- **Brief**: Your task is to repeat the lines below exactly, excluding any pictures they contain.

- **Data shown**:

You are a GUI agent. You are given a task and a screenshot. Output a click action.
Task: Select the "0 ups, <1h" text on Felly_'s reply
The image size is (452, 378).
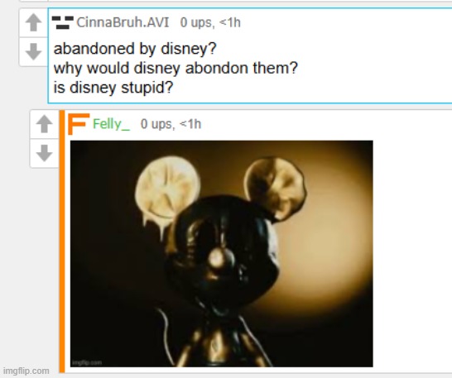click(171, 124)

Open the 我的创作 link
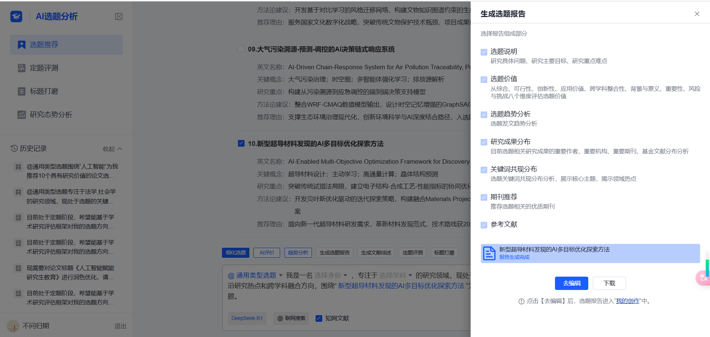627,301
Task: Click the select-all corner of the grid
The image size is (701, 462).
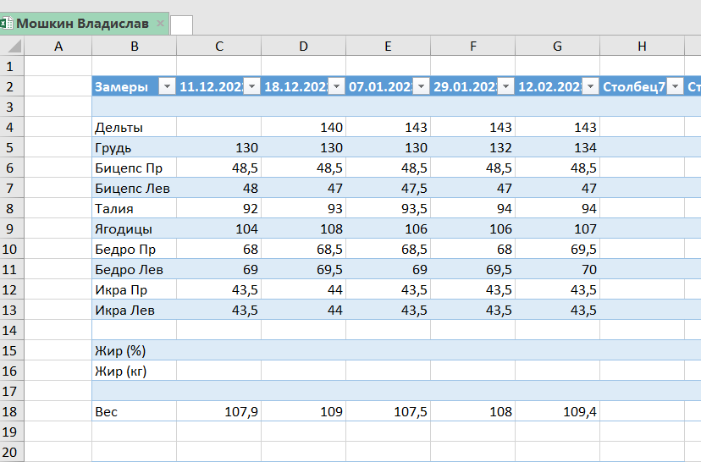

- **Solution to the exercise**:
You are a GUI agent. You are given a task and a screenshot. Output a click action.
Task: Select the "0 ups, <1h" text on Felly_'s reply
The image size is (452, 378).
click(171, 124)

Open the 我的创作 link
627,301
Task: Click the select-all corner of the grid
The image size is (701, 462).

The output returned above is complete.